Queen of Austrasia
- Tenure: 647 - 656
- Died: af. 676
- Spouse: Sigebert III
- Issue: Bilichild Dagobert II

= Chimnechild of Burgundy =

Queen of Austrasia

Chimnechild of Burgundy (also Himnechildis lat. Chimnechildis) (7th-century – fl. 676) was a Frankish queen consort by marriage to king Sigebert III the King of Austrasia. She served as regent during the reign of Childeric II in 662-675.

==Early life==
No contemporary documents mention her family origin, however, The Ebersheim Chronicle, written in the 12th century, states that the wife of Duke Adalric Ethic of Alsace, Bereswinde, was the niece of Saint Léger, Bishop of Autun, through her mother, herself the sister of a queen of the Franks. Since the marriage between Adalric and Bereswinde took place at the end of the first half of the 7th century, the queen of the Franks in question can only be Chimnechilde or Bathilde. As the latter is of Servian origin, it follows that Chimnechilde is the sister of Bereswinde and the niece of Saint Léger. This chronicle was, however, written five centuries after her lifetime, and is not always taken into account by historians.

▶ Instructions:
A – Reproduce the passage of the Chimnechild of Burgundy text between "Chimnechild of Burgundy (also" and "II in 662-675.", inclusive.
B – According to the Chimnechild of Burgundy text, in what century was The Ebersheim Chronicle written?

▶ Data supplied:
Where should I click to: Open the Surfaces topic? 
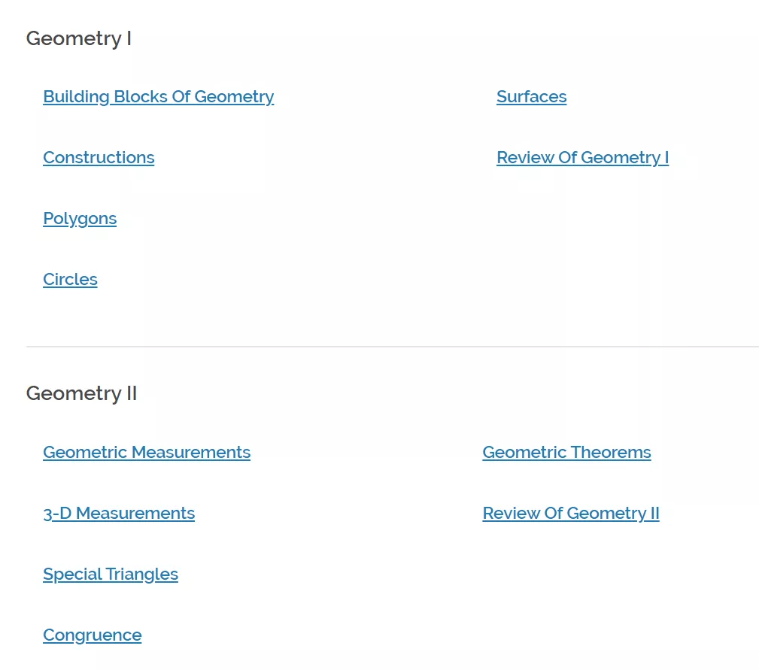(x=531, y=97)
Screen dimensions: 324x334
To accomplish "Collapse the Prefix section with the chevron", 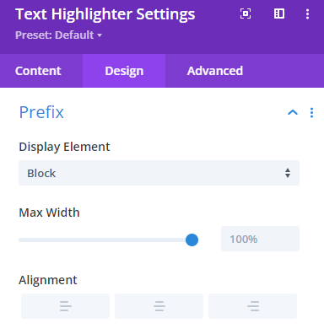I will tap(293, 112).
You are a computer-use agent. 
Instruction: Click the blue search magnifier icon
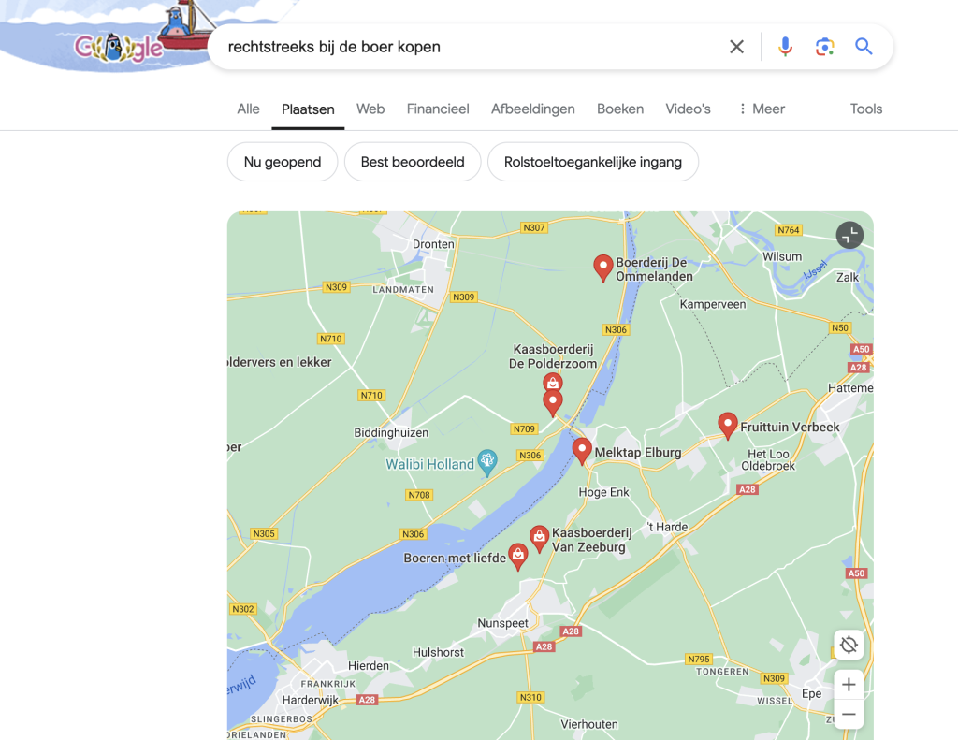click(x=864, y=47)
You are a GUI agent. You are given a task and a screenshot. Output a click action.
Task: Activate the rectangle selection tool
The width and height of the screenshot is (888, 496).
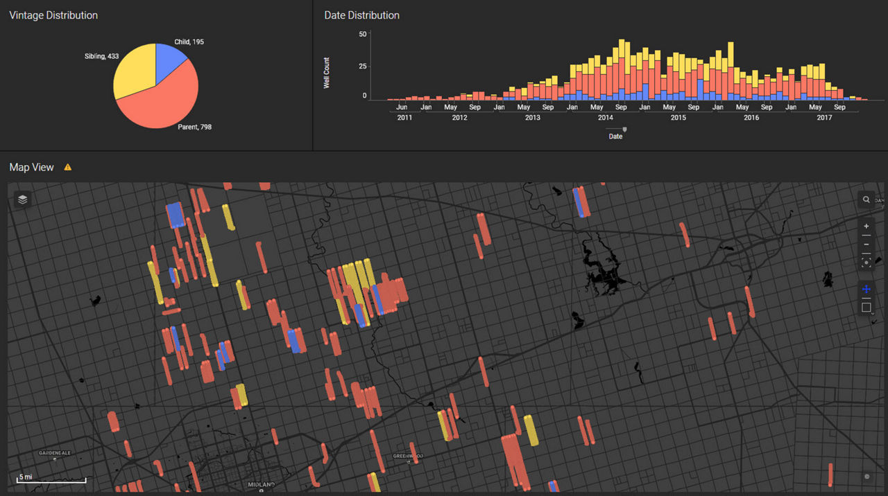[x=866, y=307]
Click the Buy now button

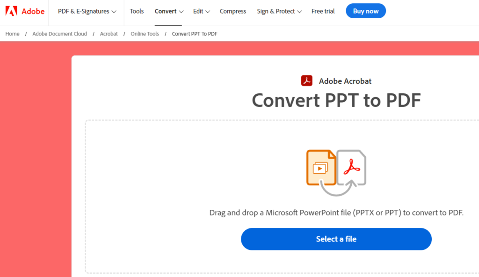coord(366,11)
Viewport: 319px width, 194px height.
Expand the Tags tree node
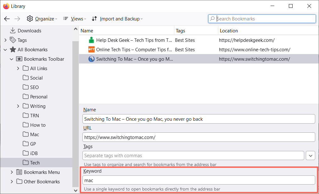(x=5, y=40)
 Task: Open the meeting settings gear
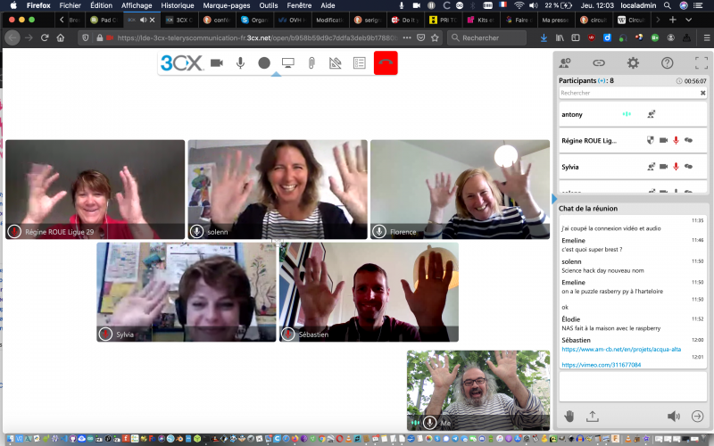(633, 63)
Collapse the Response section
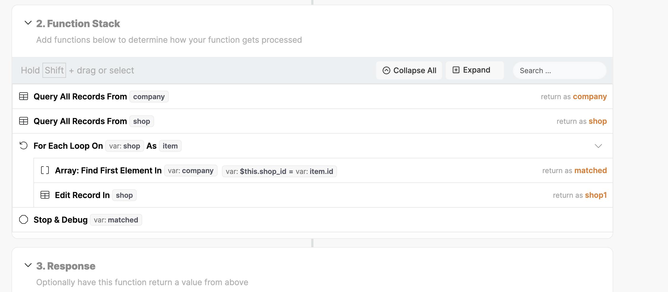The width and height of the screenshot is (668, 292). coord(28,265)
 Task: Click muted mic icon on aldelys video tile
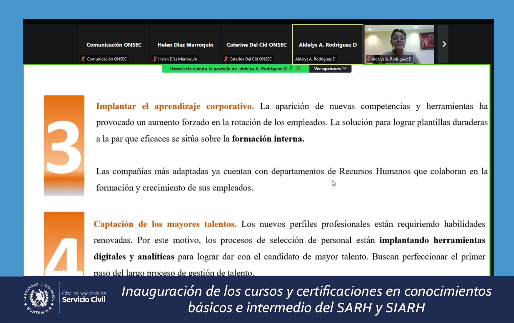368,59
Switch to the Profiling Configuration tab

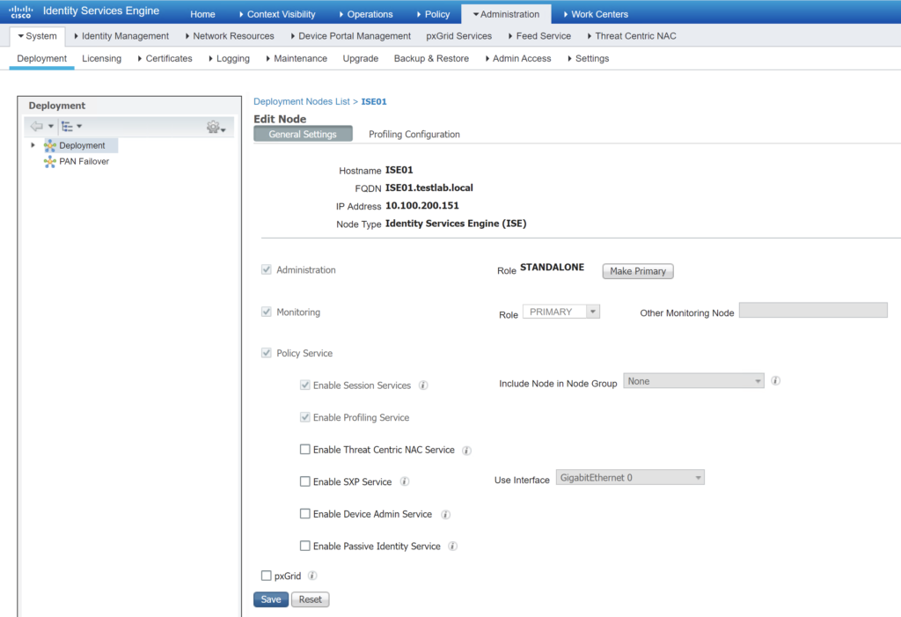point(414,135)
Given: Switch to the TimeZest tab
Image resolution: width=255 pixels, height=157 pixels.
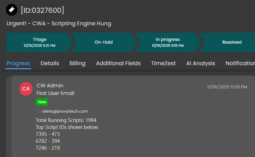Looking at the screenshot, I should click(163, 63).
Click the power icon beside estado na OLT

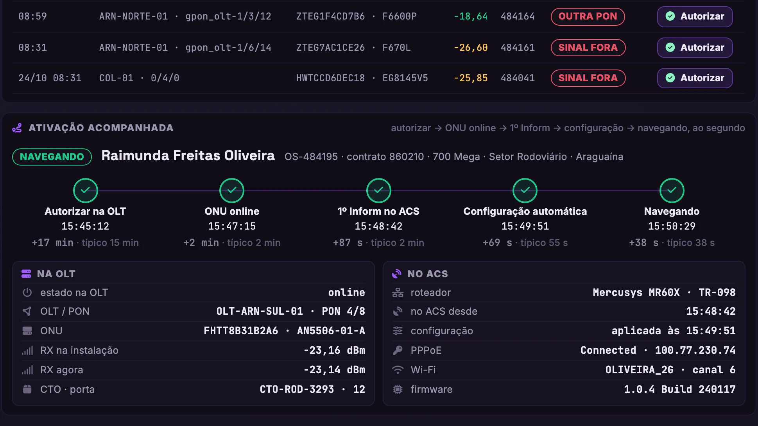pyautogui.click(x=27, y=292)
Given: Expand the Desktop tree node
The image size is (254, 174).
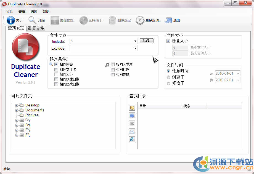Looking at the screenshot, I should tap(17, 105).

▶ Exercise responses:
A –
Chimnechild of Burgundy (also Himnechildis lat. Chimnechildis) (7th-century – fl. 676) was a Frankish queen consort by marriage to king Sigebert III the King of Austrasia. She served as regent during the reign of Childeric II in 662-675.

B – The 12th century.